* [TASK TO COMPLETE] Please write the following entries out once more, exactly.

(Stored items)
▼▼▼

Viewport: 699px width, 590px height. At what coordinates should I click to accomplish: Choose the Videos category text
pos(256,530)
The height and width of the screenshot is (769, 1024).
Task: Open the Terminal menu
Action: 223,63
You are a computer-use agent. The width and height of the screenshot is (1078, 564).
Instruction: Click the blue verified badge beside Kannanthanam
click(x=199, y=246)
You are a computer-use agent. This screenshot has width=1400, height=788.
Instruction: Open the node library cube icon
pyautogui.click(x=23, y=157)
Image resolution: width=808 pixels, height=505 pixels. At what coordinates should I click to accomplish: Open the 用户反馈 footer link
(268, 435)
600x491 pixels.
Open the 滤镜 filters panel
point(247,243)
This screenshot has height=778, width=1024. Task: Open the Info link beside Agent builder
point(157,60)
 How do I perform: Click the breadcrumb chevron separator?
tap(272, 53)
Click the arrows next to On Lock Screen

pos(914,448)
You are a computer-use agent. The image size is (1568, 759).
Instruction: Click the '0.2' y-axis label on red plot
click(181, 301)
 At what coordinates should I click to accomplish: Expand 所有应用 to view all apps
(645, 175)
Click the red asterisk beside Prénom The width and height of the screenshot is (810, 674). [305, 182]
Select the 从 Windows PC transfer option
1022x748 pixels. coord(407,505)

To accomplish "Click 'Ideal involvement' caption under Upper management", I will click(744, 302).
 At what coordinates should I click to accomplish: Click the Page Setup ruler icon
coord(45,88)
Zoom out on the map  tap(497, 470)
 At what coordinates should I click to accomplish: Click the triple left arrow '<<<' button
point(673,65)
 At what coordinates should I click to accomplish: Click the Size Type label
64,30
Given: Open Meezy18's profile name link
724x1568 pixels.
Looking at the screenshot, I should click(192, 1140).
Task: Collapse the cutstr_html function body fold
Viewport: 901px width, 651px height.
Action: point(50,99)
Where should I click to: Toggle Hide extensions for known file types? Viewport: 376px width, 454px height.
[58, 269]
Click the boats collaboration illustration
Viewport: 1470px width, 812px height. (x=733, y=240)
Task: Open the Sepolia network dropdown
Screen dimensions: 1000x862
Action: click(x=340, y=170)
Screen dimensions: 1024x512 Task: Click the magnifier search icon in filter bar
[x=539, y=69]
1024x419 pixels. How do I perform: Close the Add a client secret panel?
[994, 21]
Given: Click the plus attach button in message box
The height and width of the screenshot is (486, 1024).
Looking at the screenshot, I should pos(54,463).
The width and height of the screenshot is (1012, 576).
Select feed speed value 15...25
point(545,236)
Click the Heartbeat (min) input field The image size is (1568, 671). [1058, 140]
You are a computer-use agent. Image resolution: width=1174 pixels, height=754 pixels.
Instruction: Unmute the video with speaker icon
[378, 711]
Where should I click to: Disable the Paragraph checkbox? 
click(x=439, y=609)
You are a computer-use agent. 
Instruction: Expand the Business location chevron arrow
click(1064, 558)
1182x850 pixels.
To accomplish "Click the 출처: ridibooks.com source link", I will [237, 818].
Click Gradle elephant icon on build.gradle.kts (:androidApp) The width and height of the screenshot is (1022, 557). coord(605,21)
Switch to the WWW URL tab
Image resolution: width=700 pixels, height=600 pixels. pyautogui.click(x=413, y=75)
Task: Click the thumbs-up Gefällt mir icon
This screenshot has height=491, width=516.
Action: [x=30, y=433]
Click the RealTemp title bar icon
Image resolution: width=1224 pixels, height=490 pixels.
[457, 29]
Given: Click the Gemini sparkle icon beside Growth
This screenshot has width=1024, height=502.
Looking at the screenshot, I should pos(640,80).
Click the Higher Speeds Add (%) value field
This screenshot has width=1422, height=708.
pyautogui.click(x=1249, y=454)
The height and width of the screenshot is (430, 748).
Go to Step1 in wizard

▲▲▲

* [TASK ANSWER]
Viewport: 699px width, 590px height. At what coordinates should I click to accomplish: Choose the Videos category text
pos(256,530)
The height and width of the screenshot is (769, 1024).
Task: Open the Terminal menu
Action: 223,63
You are a computer-use agent. The width and height of the screenshot is (1078, 564).
Instruction: Click the blue verified badge beside Kannanthanam
click(x=199, y=246)
You are a computer-use agent. This screenshot has width=1400, height=788.
Instruction: Open the node library cube icon
pyautogui.click(x=23, y=157)
Image resolution: width=808 pixels, height=505 pixels. At what coordinates should I click to accomplish: Open the 用户反馈 footer link
(268, 435)
600x491 pixels.
Open the 滤镜 filters panel
point(247,243)
This screenshot has height=778, width=1024. Task: Open the Info link beside Agent builder
point(157,60)
 How do I perform: Click the breadcrumb chevron separator?
tap(272, 53)
Click the arrows next to On Lock Screen

pos(914,448)
You are a computer-use agent. The image size is (1568, 759).
Instruction: Click the '0.2' y-axis label on red plot
click(181, 301)
 At what coordinates should I click to accomplish: Expand 所有应用 to view all apps
(645, 175)
Click the red asterisk beside Prénom The width and height of the screenshot is (810, 674). [305, 182]
Select the 从 Windows PC transfer option
1022x748 pixels. coord(407,505)

To accomplish "Click 'Ideal involvement' caption under Upper management", I will click(744, 302).
 At what coordinates should I click to accomplish: Click the Page Setup ruler icon
coord(45,88)
Zoom out on the map  tap(497, 470)
 At what coordinates should I click to accomplish: Click the triple left arrow '<<<' button
point(673,65)
 At what coordinates should I click to accomplish: Click the Size Type label
64,30
Given: Open Meezy18's profile name link
724x1568 pixels.
Looking at the screenshot, I should click(192, 1140).
Task: Collapse the cutstr_html function body fold
Viewport: 901px width, 651px height.
Action: point(50,99)
Where should I click to: Toggle Hide extensions for known file types? Viewport: 376px width, 454px height.
[58, 269]
Click the boats collaboration illustration
Viewport: 1470px width, 812px height. (x=733, y=240)
Task: Open the Sepolia network dropdown
Screen dimensions: 1000x862
Action: click(x=340, y=170)
Screen dimensions: 1024x512 Task: Click the magnifier search icon in filter bar
[x=539, y=69]
1024x419 pixels. How do I perform: Close the Add a client secret panel?
[994, 21]
Given: Click the plus attach button in message box
The height and width of the screenshot is (486, 1024).
Looking at the screenshot, I should pos(54,463).
The width and height of the screenshot is (1012, 576).
Select feed speed value 15...25
point(545,236)
Click the Heartbeat (min) input field The image size is (1568, 671). [1058, 140]
You are a computer-use agent. Image resolution: width=1174 pixels, height=754 pixels.
Instruction: Unmute the video with speaker icon
[378, 711]
Where should I click to: Disable the Paragraph checkbox? 
click(x=439, y=609)
You are a computer-use agent. 
Instruction: Expand the Business location chevron arrow
click(1064, 558)
1182x850 pixels.
To accomplish "Click the 출처: ridibooks.com source link", I will [237, 818].
Click Gradle elephant icon on build.gradle.kts (:androidApp) The width and height of the screenshot is (1022, 557). coord(605,21)
Switch to the WWW URL tab
Image resolution: width=700 pixels, height=600 pixels. pyautogui.click(x=413, y=75)
Task: Click the thumbs-up Gefällt mir icon
This screenshot has height=491, width=516.
Action: [x=30, y=433]
Click the RealTemp title bar icon
Image resolution: width=1224 pixels, height=490 pixels.
[457, 29]
Given: Click the Gemini sparkle icon beside Growth
This screenshot has width=1024, height=502.
Looking at the screenshot, I should pos(640,80).
Click the Higher Speeds Add (%) value field
This screenshot has width=1422, height=708.
pyautogui.click(x=1249, y=454)
The height and width of the screenshot is (430, 748).
Go to Step1 in wizard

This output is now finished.